## WHAT TO DO
Lay out the listing below as a Markdown table with two columns, No. and Entry. Put each line's row number under No. and the line itself under Entry, and leave out the blank lines.

## AVAILABLE RECORDS
** BEGIN **

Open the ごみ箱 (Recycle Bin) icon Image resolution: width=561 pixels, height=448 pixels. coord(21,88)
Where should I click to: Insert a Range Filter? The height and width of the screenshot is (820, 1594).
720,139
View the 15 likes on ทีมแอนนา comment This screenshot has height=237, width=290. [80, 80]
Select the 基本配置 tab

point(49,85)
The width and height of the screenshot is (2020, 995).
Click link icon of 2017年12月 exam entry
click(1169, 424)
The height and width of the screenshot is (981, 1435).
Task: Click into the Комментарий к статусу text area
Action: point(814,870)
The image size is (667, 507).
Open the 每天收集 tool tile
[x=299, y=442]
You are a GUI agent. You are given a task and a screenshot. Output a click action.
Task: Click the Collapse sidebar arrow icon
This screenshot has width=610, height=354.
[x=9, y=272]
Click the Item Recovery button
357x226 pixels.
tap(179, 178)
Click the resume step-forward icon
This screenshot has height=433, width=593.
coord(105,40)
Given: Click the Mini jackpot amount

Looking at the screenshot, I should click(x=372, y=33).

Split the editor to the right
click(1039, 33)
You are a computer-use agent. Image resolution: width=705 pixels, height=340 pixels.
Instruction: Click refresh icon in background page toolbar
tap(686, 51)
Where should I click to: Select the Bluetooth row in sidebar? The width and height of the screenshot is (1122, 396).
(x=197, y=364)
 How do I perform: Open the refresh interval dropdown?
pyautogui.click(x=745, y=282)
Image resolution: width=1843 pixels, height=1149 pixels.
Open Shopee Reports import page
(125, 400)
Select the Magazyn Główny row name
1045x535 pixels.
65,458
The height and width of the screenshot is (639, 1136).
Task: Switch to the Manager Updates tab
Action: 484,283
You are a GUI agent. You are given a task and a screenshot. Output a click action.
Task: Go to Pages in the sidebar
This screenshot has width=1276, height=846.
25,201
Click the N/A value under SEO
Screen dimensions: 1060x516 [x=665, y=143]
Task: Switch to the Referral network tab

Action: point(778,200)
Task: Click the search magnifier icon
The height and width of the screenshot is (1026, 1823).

** END **

## COMPLETE OUTPUT
| No. | Entry |
|---|---|
| 1 | Open the ごみ箱 (Recycle Bin) icon Image resolution: width=561 pixels, height=448 pixels. coord(21,88) |
| 2 | Where should I click to: Insert a Range Filter? The height and width of the screenshot is (820, 1594). |
| 3 | 720,139 |
| 4 | View the 15 likes on ทีมแอนนา comment This screenshot has height=237, width=290. [80, 80] |
| 5 | Select the 基本配置 tab |
| 6 | point(49,85) |
| 7 | The width and height of the screenshot is (2020, 995). |
| 8 | Click link icon of 2017年12月 exam entry |
| 9 | click(1169, 424) |
| 10 | The height and width of the screenshot is (981, 1435). |
| 11 | Task: Click into the Комментарий к статусу text area |
| 12 | Action: point(814,870) |
| 13 | The image size is (667, 507). |
| 14 | Open the 每天收集 tool tile |
| 15 | [x=299, y=442] |
| 16 | You are a GUI agent. You are given a task and a screenshot. Output a click action. |
| 17 | Task: Click the Collapse sidebar arrow icon |
| 18 | This screenshot has width=610, height=354. |
| 19 | [x=9, y=272] |
| 20 | Click the Item Recovery button |
| 21 | 357x226 pixels. |
| 22 | tap(179, 178) |
| 23 | Click the resume step-forward icon |
| 24 | This screenshot has height=433, width=593. |
| 25 | coord(105,40) |
| 26 | Given: Click the Mini jackpot amount |
| 27 | Looking at the screenshot, I should click(x=372, y=33). |
| 28 | Split the editor to the right |
| 29 | click(1039, 33) |
| 30 | You are a computer-use agent. Image resolution: width=705 pixels, height=340 pixels. |
| 31 | Instruction: Click refresh icon in background page toolbar |
| 32 | tap(686, 51) |
| 33 | Where should I click to: Select the Bluetooth row in sidebar? The width and height of the screenshot is (1122, 396). |
| 34 | (x=197, y=364) |
| 35 |  How do I perform: Open the refresh interval dropdown? |
| 36 | pyautogui.click(x=745, y=282) |
| 37 | Image resolution: width=1843 pixels, height=1149 pixels. |
| 38 | Open Shopee Reports import page |
| 39 | (125, 400) |
| 40 | Select the Magazyn Główny row name |
| 41 | 1045x535 pixels. |
| 42 | 65,458 |
| 43 | The height and width of the screenshot is (639, 1136). |
| 44 | Task: Switch to the Manager Updates tab |
| 45 | Action: 484,283 |
| 46 | You are a GUI agent. You are given a task and a screenshot. Output a click action. |
| 47 | Task: Go to Pages in the sidebar |
| 48 | This screenshot has width=1276, height=846. |
| 49 | 25,201 |
| 50 | Click the N/A value under SEO |
| 51 | Screen dimensions: 1060x516 [x=665, y=143] |
| 52 | Task: Switch to the Referral network tab |
| 53 | Action: point(778,200) |
| 54 | Task: Click the search magnifier icon |
| 55 | The height and width of the screenshot is (1026, 1823). |